Generally, family reunions are where a whole bunch of kinfolk, who never did much like each other, get together for a few days and act like they are happy to be in the family. Sometimes they actually are, and this bunch was.
Last weekend, I bravely ventured out to somebody else's family reunion. I wrote about this family when they gathered last summer, but I had never personally met any of them, except the one that invited me.
I met the 85-year-old uncle, who last year was in the company of a young Latin tango dancer.
This year he was traveling solo, but had lost none of his will to tell tales of his sex-at-85 adventures should one be unwise enough to inquire about his love life. Most of the time, he could be found hovering over the platter of bacon-wrapped shrimp pondering their possible aphrodisiac properties.
The cousin who is a district judge counts family among his friends and voters. Campaign donations are always the topic when deciding if favors of any kind are to be granted, including refreshing your glass of ice tea.
Last year's event to this mountain resort landed them in some rustic cabins where they charged one cousin with providing 80 eggs and 10 pounds of breakfast meat. A cook-your-own sort of place.
This year, the group landed in a high-class hotel with what I heard referenced as "whorehouse prices," but it included a complimentary hot breakfast.
The judge and his family, along with his brother and family, were housed in a top floor executive suite.
These men are rough-country ranchers from the Palo Duro area, raised up poor and hard-working.
The one brother stayed on to run the ranch after college, while the other became a progressive embarrassment to the family by first becoming a lawyer, then a politician on his way to the judgeship.
When the rains came, the roof of this posh hotel began to leak in the executive suite.
This would have been a tremendous problem for most who were paying through the nose for the privilege, but not these hillbillies.
They just moved the beer cooler over to the spot, flipped the lid open and let it catch the rain.
Hoping to class up a few of the kinfolk, the planners of the soirée booked Asian cooking lessons from a local culinary chef.
Any previous knowledge of this particular ethnic food included the little known fact that the Chinese restaurant in Hereford, Texas, next door to the laundry, utilized the discarded starch water to thicken their gravy.
The story goes that even the calf-fry-off-the-branding-pot eaters needed several Mimosas to survive the chicken deboning demonstration.
One gal that married into this bunch finds great relief in their "normalcy," as compared to her family.
She recalls some of her own kinfolk. Just for starters, there is the one with the long hair and tattoos who makes a living playing acid rock, or when that isn't good, is an operator for underwater seismograph oil exploration.
Another, with the same hairstyle and a law degree, makes his money picking a banjo.

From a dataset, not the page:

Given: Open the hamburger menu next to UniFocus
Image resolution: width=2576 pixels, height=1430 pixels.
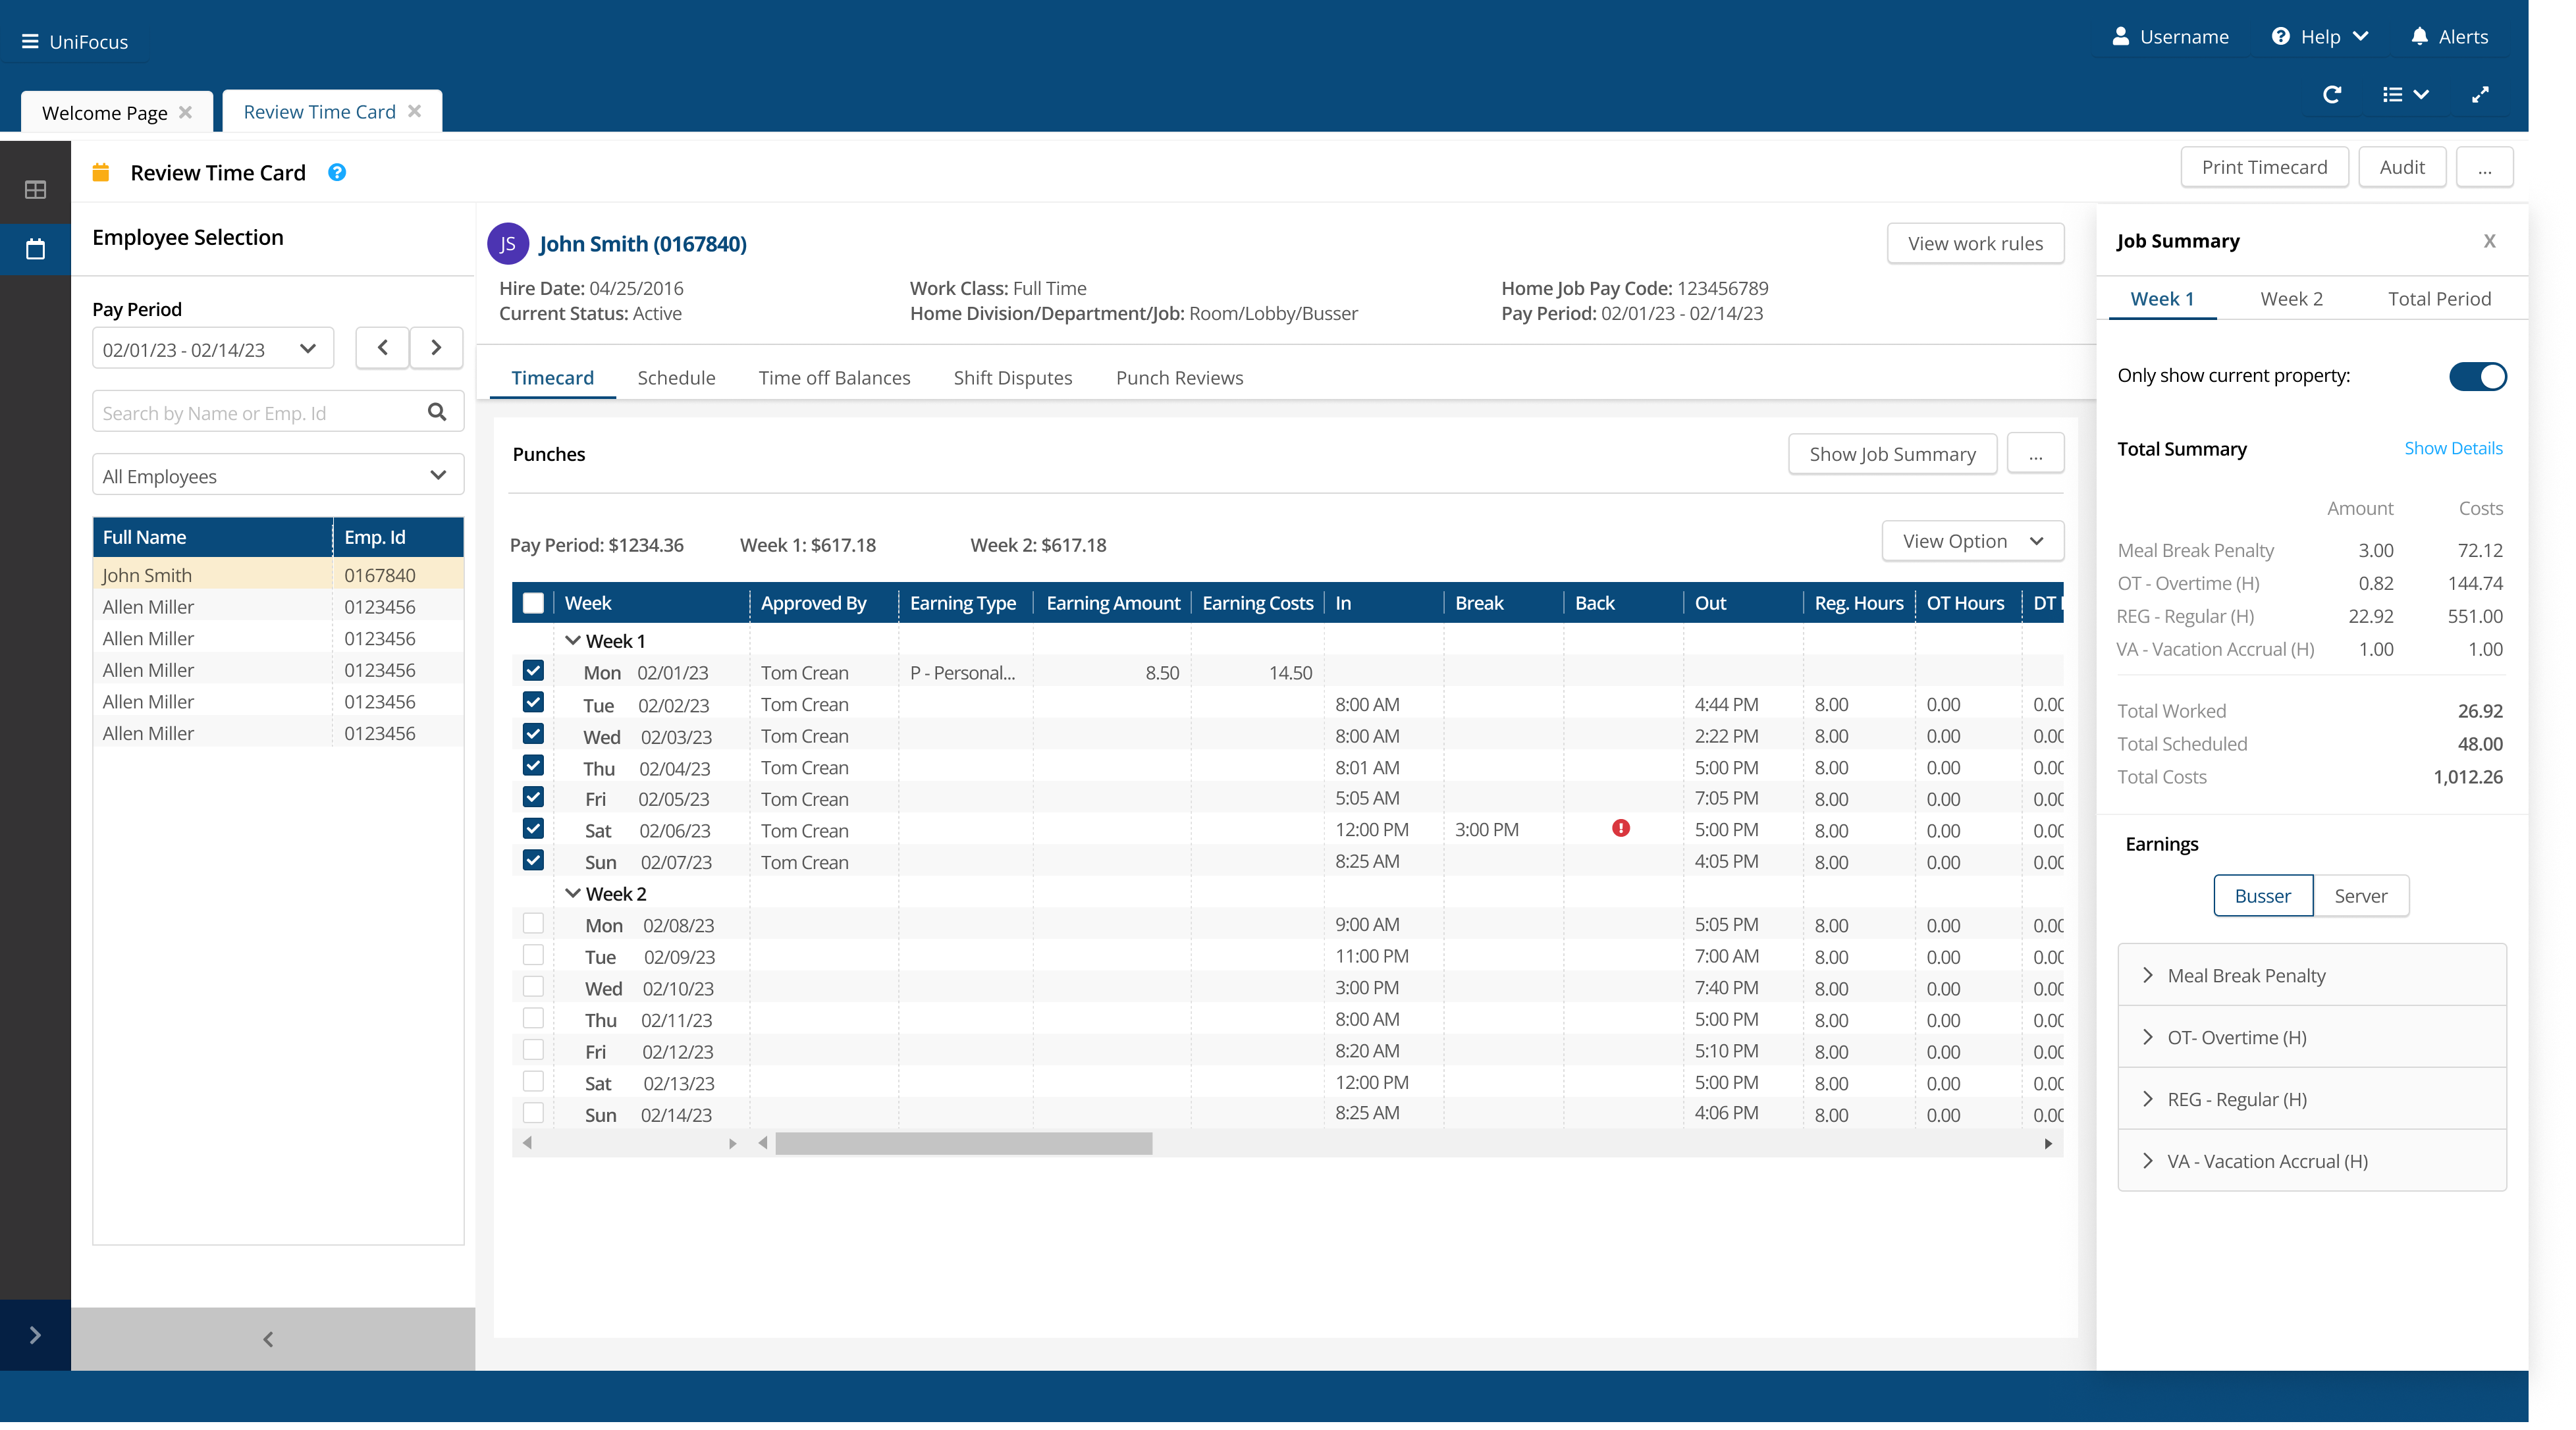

Yet another raises doves and when the eggs don't hatch , he works at Wal-Mart to make ends meet.
Thankfully, she has seen nary a one of them in years, except the cousin that showed up with a couple of horses and a pig when everyone was making a mass exodus from the coast to escape Hurricane Katrina.
Writing about other people's kinfolk sometimes makes me miss my own, but not enough to wish for a family reunion.